* _Given instruction_
Extract every line of the data below verbatim, leaving out the pictures.

═══ Working data

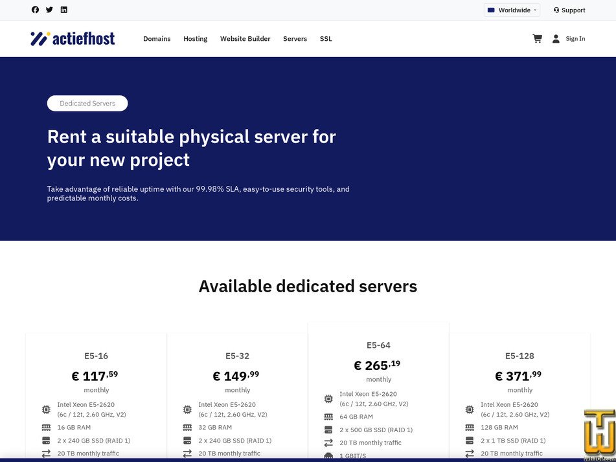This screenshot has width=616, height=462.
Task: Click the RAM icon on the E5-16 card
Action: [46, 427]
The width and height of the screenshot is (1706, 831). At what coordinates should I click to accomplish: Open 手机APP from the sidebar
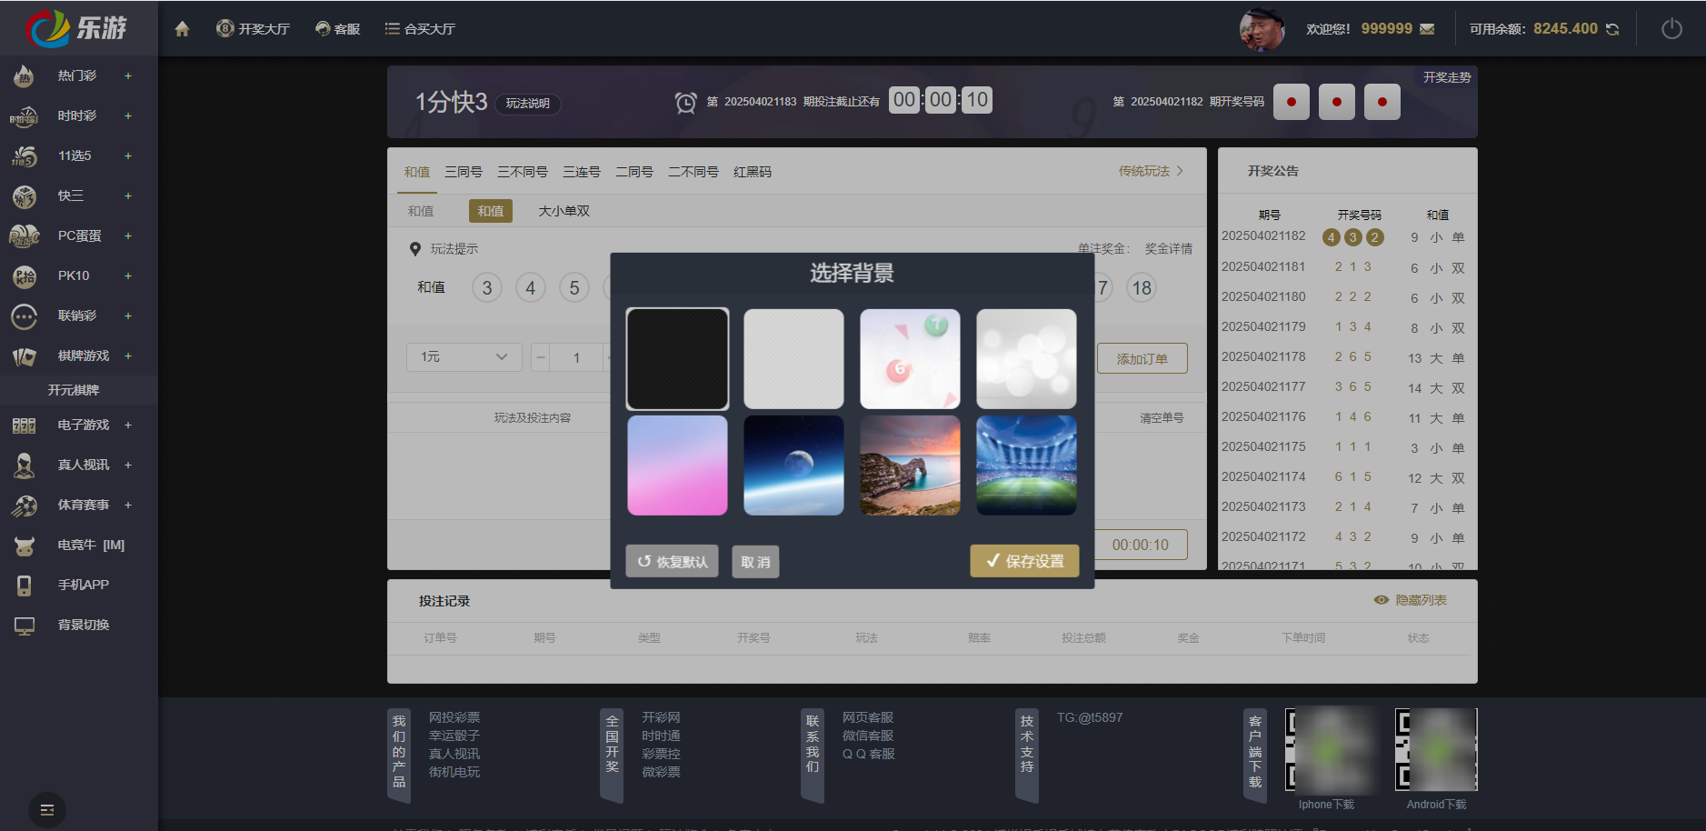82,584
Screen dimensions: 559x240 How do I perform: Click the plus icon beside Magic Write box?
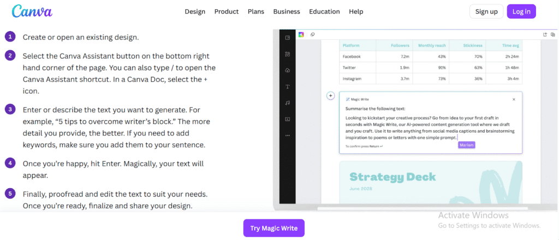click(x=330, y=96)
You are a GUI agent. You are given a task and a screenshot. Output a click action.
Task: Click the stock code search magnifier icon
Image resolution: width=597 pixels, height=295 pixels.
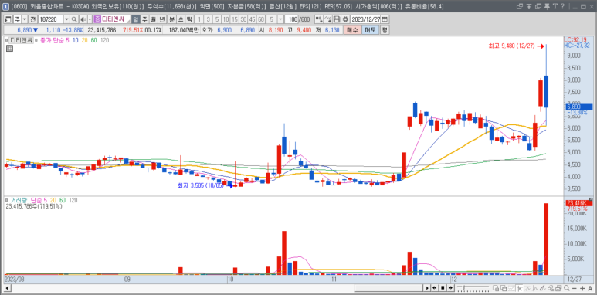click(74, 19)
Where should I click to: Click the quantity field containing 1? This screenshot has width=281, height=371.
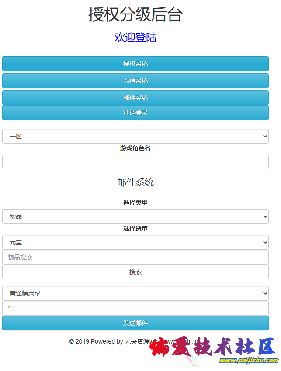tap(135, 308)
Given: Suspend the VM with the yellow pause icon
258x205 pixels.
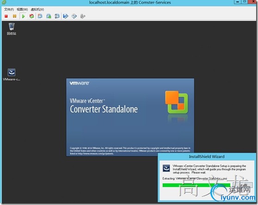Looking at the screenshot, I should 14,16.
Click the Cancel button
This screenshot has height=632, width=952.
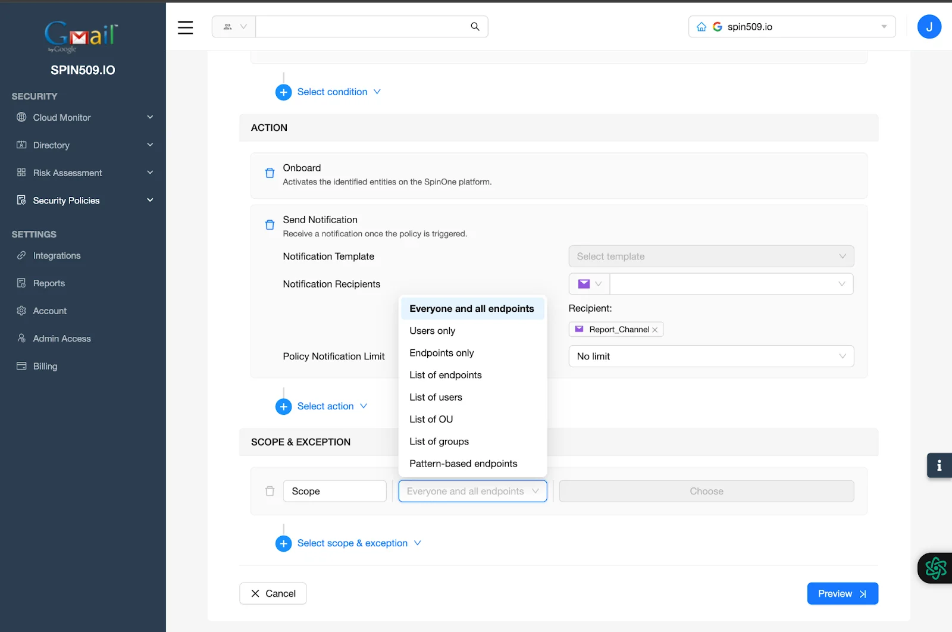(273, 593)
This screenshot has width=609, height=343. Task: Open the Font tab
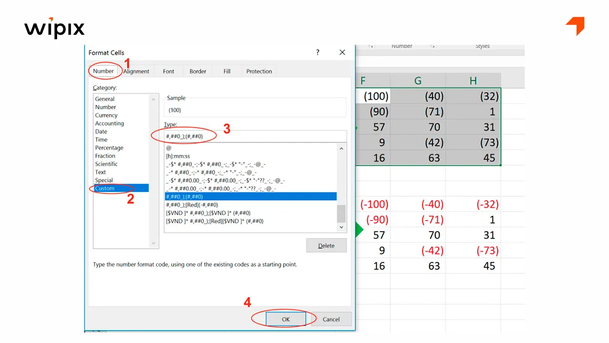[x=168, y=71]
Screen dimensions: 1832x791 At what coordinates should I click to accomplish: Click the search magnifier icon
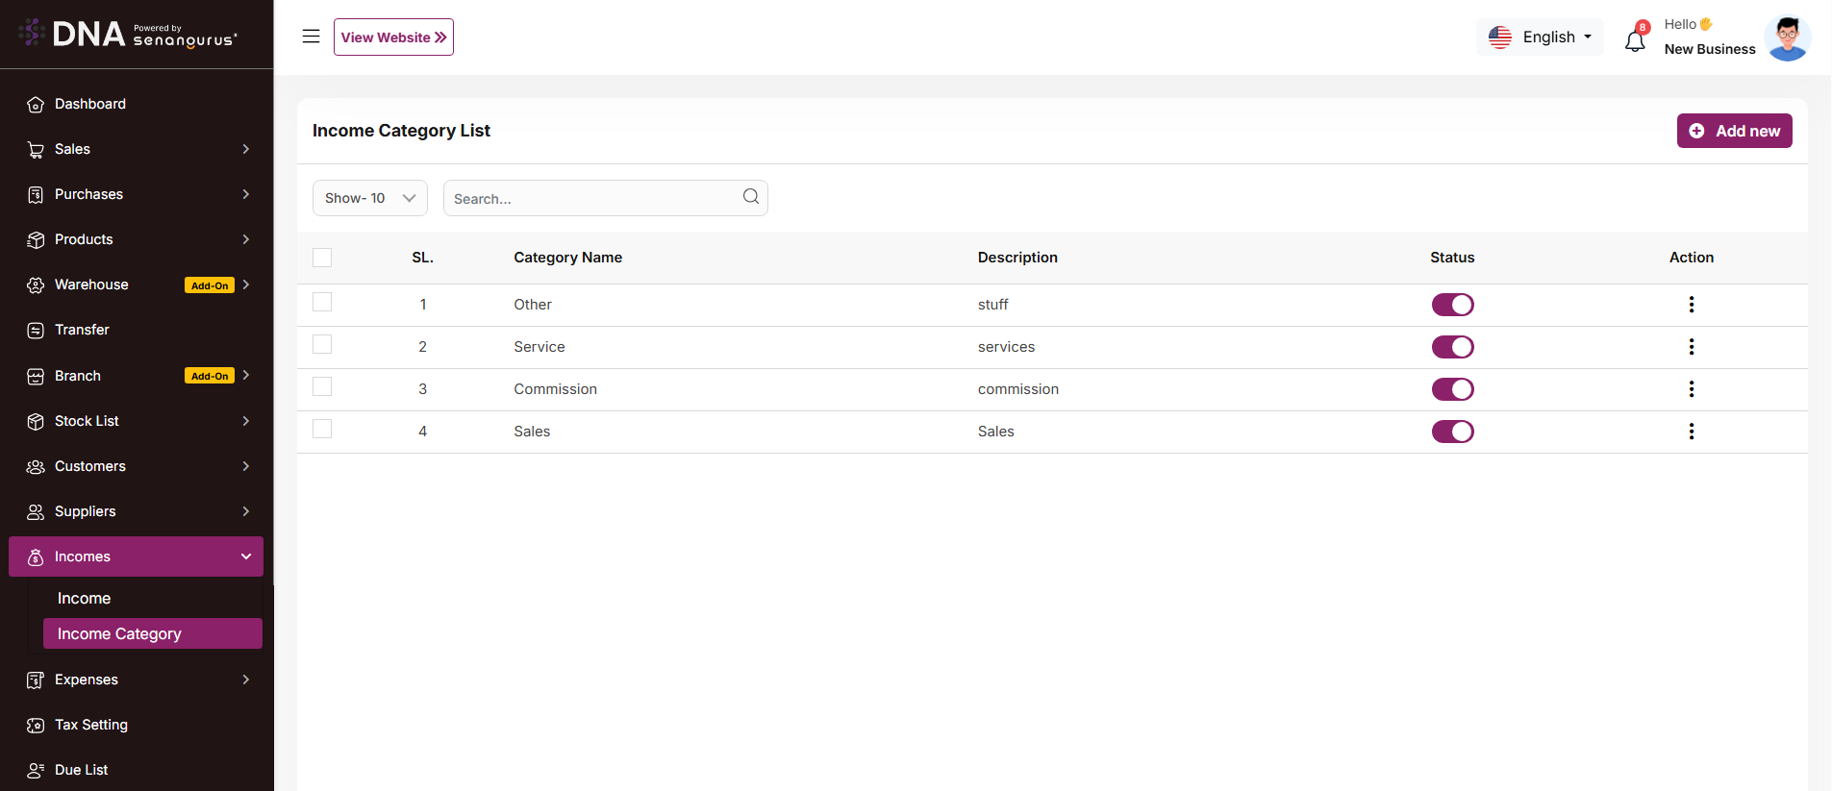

══════

* _Output for this task_
This screenshot has width=616, height=462.
Task: Click the RAM icon on the E5-16 card
Action: [46, 427]
The width and height of the screenshot is (1706, 831). At what coordinates should I click to accomplish: Open 手机APP from the sidebar
82,584
Screen dimensions: 559x240 How do I perform: Click the plus icon beside Magic Write box?
click(x=330, y=96)
You are a GUI agent. You are given a task and a screenshot. Output a click action.
Task: Click the stock code search magnifier icon
Image resolution: width=597 pixels, height=295 pixels.
click(74, 19)
Where should I click to: Click the quantity field containing 1? This screenshot has width=281, height=371.
tap(135, 308)
Given: Suspend the VM with the yellow pause icon
258x205 pixels.
Looking at the screenshot, I should 14,16.
Click the Cancel button
This screenshot has height=632, width=952.
(273, 593)
This screenshot has width=609, height=343. Task: Open the Font tab
[x=168, y=71]
Screen dimensions: 1832x791 At what coordinates should I click to accomplish: Click the search magnifier icon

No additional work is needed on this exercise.